With Herbert Smith Freehills becoming a sponsor of the Sydney Gay and Lesbian Mardi Gras this year and Norton Rose Fulbright and other major firms initiating Lesbian, Gay, Bisexual, Transgender and Intersex (LGBTI) networks, the legal profession seems to have become a more welcoming place for members of the LGBTI community.
However, there are lawyers that still feel compelled to hide their sexual orientation and gender identity at work for fear of damaging their career prospects.
“I certainly know some lawyers who continue to keep their sexual orientation to themselves,” Mr Kirby told Lawyers Weekly.
Gender identity (transgender) lawyers, gender identification (intersex) lawyers and solicitors in smaller or regional and rural firms may be under more pressure to keep silent, he said.
Among barristers, a desire to be appointed to the judiciary may hold back honesty, he added.
“If those with power over promotion prefer to avoid gays, or dislike them on religious or other grounds, prudence may suggest silence.
“These are the facts of life. If I had been open about my sexuality before the … 1980s, I would certainly never have been appointed to judicial office, whichever political party had been in power,” he said.
Mr Kirby, a highly regarded former High Court Justice with more honours than can be reasonably listed, came out as gay in 1999 after keeping his sexuality a secret from his colleagues for 30 years.
He has been very open about the elaborate techniques he adopted during his career to ensure that no one found out about his long-term partner.
“We have made progress since then. But we would be kidding ourselves if we said that the whole shabby business of prejudice against gays was over,” said Mr Kirby.
People with minority sexual and gender identities continue to be vilified in the community and in the workplace in Australia.
A 2011 report entitled Outing Injustice: Understanding the legal needs of LGBTI communities in NSW showed that out of 591 LGBTI individuals surveyed, 59 per cent had experienced hurtful, humiliating, offensive or disrespectful comments in a public place and 25 per cent had experienced harassment, bullying, humiliation or mistreatment by a colleague or someone at work.
That is not to say that efforts to change attitudes are futile: attempts to foster inclusive and supportive work environments for members of the LGBTI community are both meaningful and important, according to Mr Kirby.

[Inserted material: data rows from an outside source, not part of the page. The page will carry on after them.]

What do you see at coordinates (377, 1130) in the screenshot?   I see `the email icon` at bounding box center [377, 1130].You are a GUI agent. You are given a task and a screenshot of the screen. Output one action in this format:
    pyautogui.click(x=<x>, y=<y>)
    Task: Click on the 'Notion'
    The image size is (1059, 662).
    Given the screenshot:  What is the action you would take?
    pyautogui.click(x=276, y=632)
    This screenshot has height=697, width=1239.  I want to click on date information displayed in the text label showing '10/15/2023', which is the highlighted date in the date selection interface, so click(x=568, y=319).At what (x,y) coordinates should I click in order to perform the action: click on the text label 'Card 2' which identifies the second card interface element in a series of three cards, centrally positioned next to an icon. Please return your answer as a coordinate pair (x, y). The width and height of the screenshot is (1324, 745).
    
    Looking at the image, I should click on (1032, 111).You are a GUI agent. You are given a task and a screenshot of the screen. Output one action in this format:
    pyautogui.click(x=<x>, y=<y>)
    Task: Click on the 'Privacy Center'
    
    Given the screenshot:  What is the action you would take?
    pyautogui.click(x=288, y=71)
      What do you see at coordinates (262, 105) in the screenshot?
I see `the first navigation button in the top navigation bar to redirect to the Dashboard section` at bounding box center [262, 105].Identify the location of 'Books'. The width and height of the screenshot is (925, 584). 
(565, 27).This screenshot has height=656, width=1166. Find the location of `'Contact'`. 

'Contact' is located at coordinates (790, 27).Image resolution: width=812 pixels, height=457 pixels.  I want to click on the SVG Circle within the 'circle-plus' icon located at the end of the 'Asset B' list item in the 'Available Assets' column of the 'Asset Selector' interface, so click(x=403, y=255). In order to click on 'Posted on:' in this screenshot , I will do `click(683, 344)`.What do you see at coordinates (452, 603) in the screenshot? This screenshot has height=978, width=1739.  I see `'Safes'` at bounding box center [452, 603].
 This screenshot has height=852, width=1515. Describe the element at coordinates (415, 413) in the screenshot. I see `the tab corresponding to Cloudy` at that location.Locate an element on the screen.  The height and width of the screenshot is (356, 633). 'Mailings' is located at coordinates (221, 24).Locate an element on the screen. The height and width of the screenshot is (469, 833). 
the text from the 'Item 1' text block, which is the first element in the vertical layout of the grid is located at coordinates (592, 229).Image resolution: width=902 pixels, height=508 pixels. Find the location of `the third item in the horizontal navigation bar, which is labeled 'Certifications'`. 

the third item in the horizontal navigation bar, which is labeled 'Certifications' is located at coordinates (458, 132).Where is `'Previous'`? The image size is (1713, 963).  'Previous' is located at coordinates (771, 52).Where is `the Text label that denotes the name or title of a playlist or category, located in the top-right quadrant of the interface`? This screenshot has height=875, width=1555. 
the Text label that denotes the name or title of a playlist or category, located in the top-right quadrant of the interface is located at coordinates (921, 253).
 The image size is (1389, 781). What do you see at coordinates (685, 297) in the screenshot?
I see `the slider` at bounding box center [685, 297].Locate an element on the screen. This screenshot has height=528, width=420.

“Symbols matter in life. This week I have attended the raising of the rainbow flag for the first time at UNSW and Sydney University. I could not have imagined such gestures when I first arrived at uni in 1956. They are not empty actions. They delineate what is acceptable in the education space," he said.
Mr Kirby believes it is equally important to send the same clear signals in the workplace and in broader society.
“I applaud HSF’s initiatives. They show leadership, as can be expected from one of Australia’s biggest and most successful legal firms," he said.
“Just imagine what it felt like when I was young, having no role models, conforming to the rule of silence and feeling that my real self was not welcome.
“It will be easier now that strong signals are being given that recognise that skills as a lawyer, advocate or judge have nothing to do with one’s sexual orientation or gender identity,“ he added.
Mr Kirby said the bar and the judiciary could do more to combat bullying, stress, depression and suicide, all of which frequently affect marginalised groups, such as LGBTI lawyers.
“As Marie Jepson pointed out in Lawyers Weekly this week, it is easy to have occasional events proclaiming sensitivity to LGBTI issues. But translating these into day-to-day action is harder, whether on subjects like stress or sexuality. The two are sometimes interconnected,” he noted.
Lawyers Weekly asked Mr Kirby why it was so important that employees feel comfortable being able to identify with the LGBTI community at work and whether it was difficult, in his personal experience, to feel at ease and do his best work when hiding his true identity.
“Only a straight person, with respect, could ask such a question,” he replied. “Just try to imagine the suppression on an important part of yourself. Never talk about girlfriends or boyfriends unless with falsehoods and circumspection.
“Of course it was difficult. One learned the binding rules at about age 11. Centuries of lawyers followed them through, as I did. That game is over now – or should be,” he said.
Mr Kirby argued that lawyers have a special duty to lead social change since religion, reinforced by law, has been responsible for enforcing “irrationality over sexuality” for centuries.
“Lawyers who wield public power (like judges), if they are gay, owe it to the community [and] their colleagues … to be open,” he continued.
“The game of shame will only end when everyone confronts this particular irrational demon.
“We should finish it as quickly as possible. It will be easier to do so in Australia than in most other countries,” he concluded.